Data extracts:
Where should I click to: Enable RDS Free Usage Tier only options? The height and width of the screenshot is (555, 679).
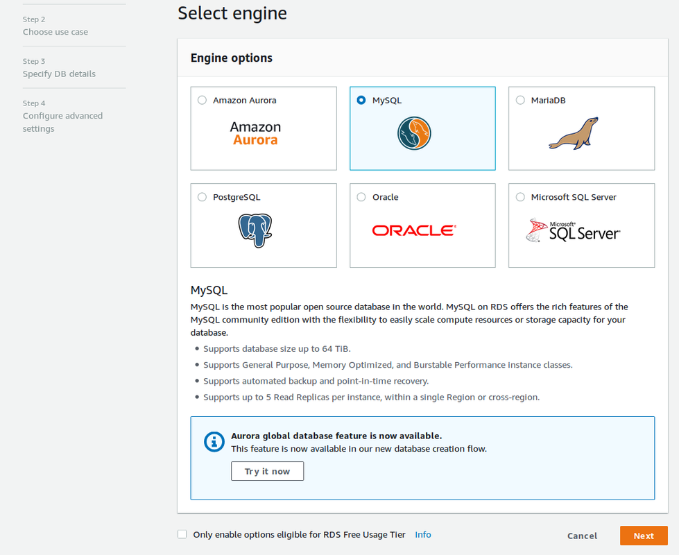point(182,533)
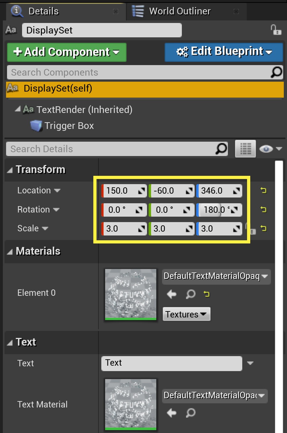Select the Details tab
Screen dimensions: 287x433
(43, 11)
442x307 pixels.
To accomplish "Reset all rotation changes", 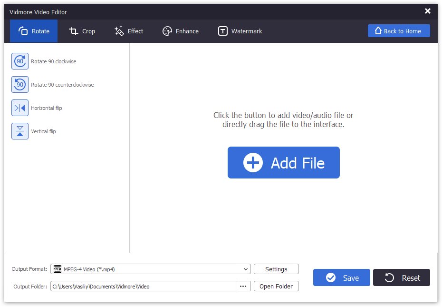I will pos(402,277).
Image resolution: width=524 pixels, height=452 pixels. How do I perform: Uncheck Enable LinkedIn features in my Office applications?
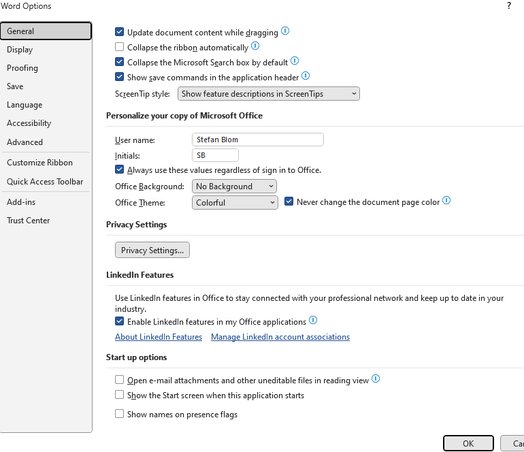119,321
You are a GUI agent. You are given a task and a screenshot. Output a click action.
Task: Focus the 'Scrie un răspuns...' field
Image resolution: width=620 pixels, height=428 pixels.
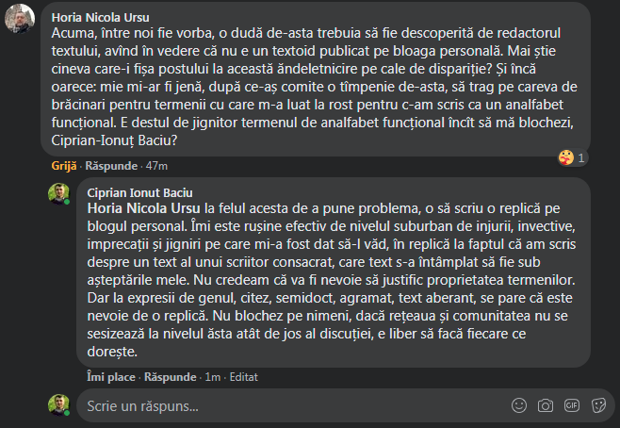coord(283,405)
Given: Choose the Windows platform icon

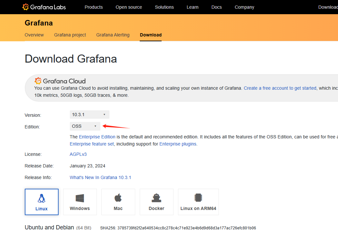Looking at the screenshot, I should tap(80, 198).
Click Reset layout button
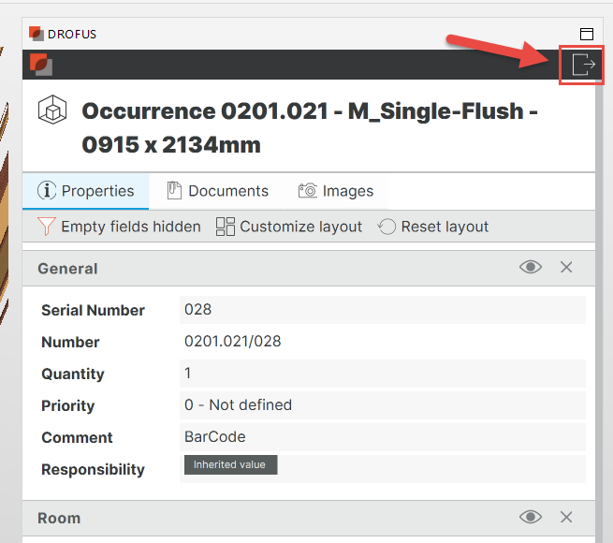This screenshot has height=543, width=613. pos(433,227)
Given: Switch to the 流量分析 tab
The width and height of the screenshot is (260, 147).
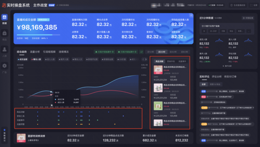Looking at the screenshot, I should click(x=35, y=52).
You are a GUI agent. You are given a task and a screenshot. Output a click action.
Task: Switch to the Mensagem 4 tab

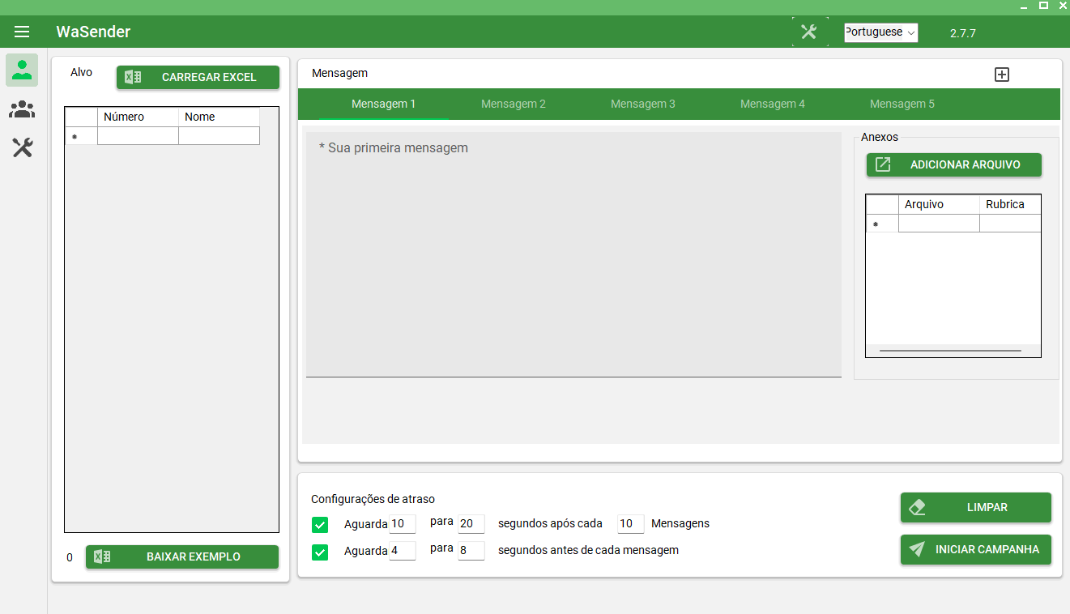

What the exercise asks:
Could you find every line in the records above that has the string "Switch" and copy it?

Exercise result:
Given: Switch to the 流量分析 tab
Task: Switch to the Mensagem 4 tab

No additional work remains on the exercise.